Related links for the example query above:

Window function

The combination of multiple rows of data becomes a window (Window). A function that operates on a set of rows in a window and calculates the return value for each row based on the set of rows is called a window function.Window functions prove invaluable for various processing tasks, such as computing moving averages, cumulative statistics, or accessing the value of a row based on its relative position within the current row's window.The common syntax format of a window function is as follows:"

function OVER window_spec

Among them, function can be a ranking window function, an analysis window function or an aggregation function. Over is a fixed keyword that must be used. There are two possible changes in the window_spec part: partition by partition_feild order by order_field or order by order_field, respectively indicating partition first and then sort and direct sort without partition. Except for the case where all rows are treated as the same group, the grouping function must be used with order by.

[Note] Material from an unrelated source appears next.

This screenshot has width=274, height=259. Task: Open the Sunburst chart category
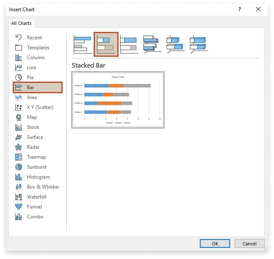(36, 167)
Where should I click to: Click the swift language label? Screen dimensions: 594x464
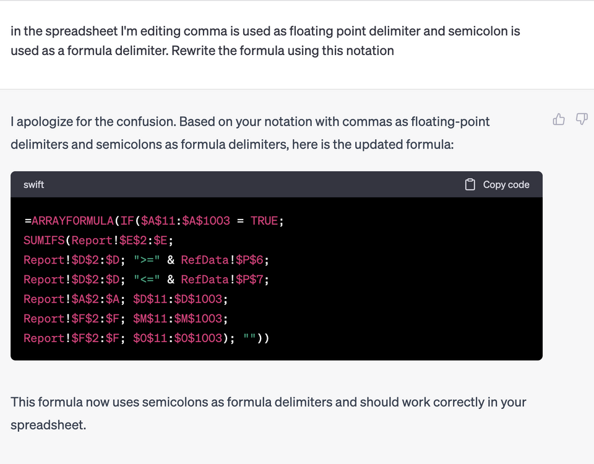(33, 184)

  1. LEAD(), LAG() functions

The Lead() function returns the value of the specified expression from subsequent rows within the partition. Its syntax is lead(expr [, offset [, default] ] ). The Lag() function returns the value of the specified expression from the preceding row in the partition. These two functions are very useful when we need to compare the value of a column in the result set with the value of the same column in the previous or next row (of course, values can also be taken at intervals of multiple rows).

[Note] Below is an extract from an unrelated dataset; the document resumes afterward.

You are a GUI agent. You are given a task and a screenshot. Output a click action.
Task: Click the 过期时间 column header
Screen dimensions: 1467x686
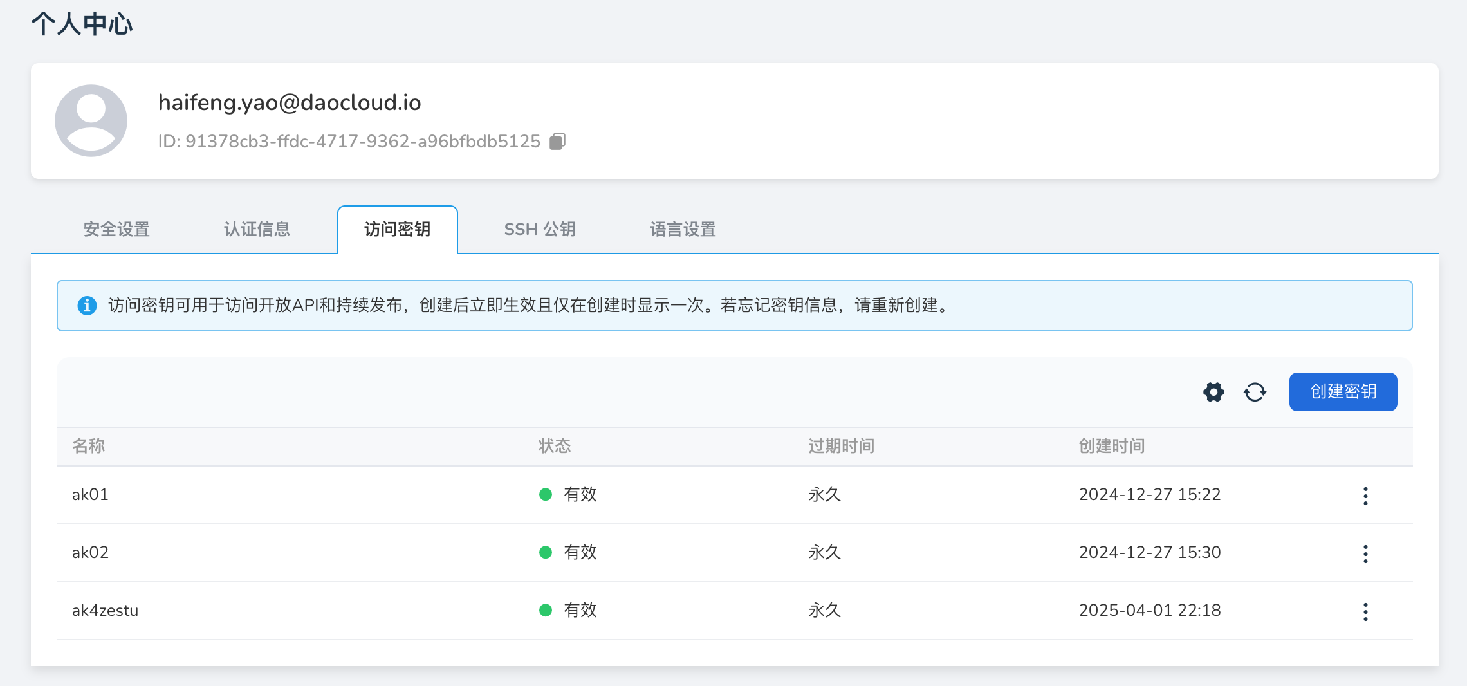841,446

Our previous tutorial described a query to count the number of new pools added daily to Uniswap V3 for the last 30 days. Its SQL is:

with pool_details as (
    select date_trunc('day', evt_block_time) as block_date, evt_tx_hash, pool
    from uniswap_v3_ethereum.Factory_evt_PoolCreated
    where evt_block_time >= now() - interval '29' day
)

select block_date, count(pool) as pool_count
from pool_details
group by 1
order by 1

If we want to add a curve to show the change in the number of new fund pools every day based on the current bar chart, we can use the Lag() function to calculate the change value of each day compared to the previous day, and then visualize it. In order to keep the logic clear, we added a CTE, and the modified SQL is as follows:

with pool_details as (
    select date_trunc('day', evt_block_time) as block_date, evt_tx_hash, pool
    from uniswap_v3_ethereum.Factory_evt_PoolCreated
    where evt_block_time >= now() - interval '29' day
),

pool_summary as (
    select block_date,
        count(pool) as pool_count
    from pool_details
    group by 1
    order by 1
)

select block_date,
    pool_count,
    lag(pool_count, 1) over (order by block_date) as pool_count_previous, -- use the lag function to get previous day
    pool_count - (lag(pool_count, 1) over (order by block_date)) as pool_count_diff -- Subtract to get the change value
from pool_summary
order by block_date

Add pool_count_diff to the visualisation chart (using the right hand axis and choosing Line for the graph type) as shown below:

The Lead() function proves to be a valuable tool when we wish to perform "forward" comparisons of data across various rows. For example, we previously prpesented a query that identified the creator accounts with the highest post counts in the Lens instance. Now, we shall refine this query to retrieve the top 50 accounts with the highest post counts. With this refined dataset, we can delve into comparing the differences in the number of posts among these top accounts. Specifically, we will examine the variance between the first and second positions, the second and third positions, and so on.The key part of the query code is as follows:

with post_data as (
    -- To obtain the detailed data of the original post, please refer to the Dune SQL link
),

top_post_profiles as (
    select profile_id,
        count(*) as post_count
    from post_data
    group by 1
    order by 2 desc
    limit 50
)

select row_number() over (order by post_count desc) as rank_id, -- Generate consecutive numbers to indicate ranking
    profile_id,
    post_count,
    lead(post_count, 1) over (order by post_count desc) as post_count_next, -- Get the post data of the next line
    post_count - (lead(post_count, 1) over (order by post_count desc)) as post_count_diff -- Calculate the difference between the number of posts in the current row and the next row
from top_post_profiles
order by post_count desc

The query results are shown in the figure below, where we can see that there are very small differences in the number of posts between some accounts:

Full SQL reference link:

  1. Row_Number() function

Row_Number() is a powerful window function of the ranking type, primarily used to assign distinct row numbers based on a specified sorting method. These row numbers start from 1 and increment consecutively. In a previous example, we employed Row_Number() with the syntax row_number() over (order by post_count desc) as rank_id to generate row numbers representing the ranking of our data, so we won't delve into another example here.If combined with the partition by partition clause, Row_Number() will start numbering from 1 within each partition. Using this feature, we can use it to implement some advanced screening. For example, we have a group of Token addresses, and we need to calculate and return their average price in the last 1 hour.Due to potential delays in data from sources like Dune, filtering by the "hour" value of the current system date may not always yield the desired price data. To ensure accuracy, a more cautious approach is to widen the time range and then filter out the most recent record for each Token. This way, even if the data is delayed by several hours, our queries will continue to function correctly.To achieve this, we can utilize the Row_Number() function along with the partition by clause. The process involves generating row numbers for each partition, and then filtering out the required data based on these row numbers.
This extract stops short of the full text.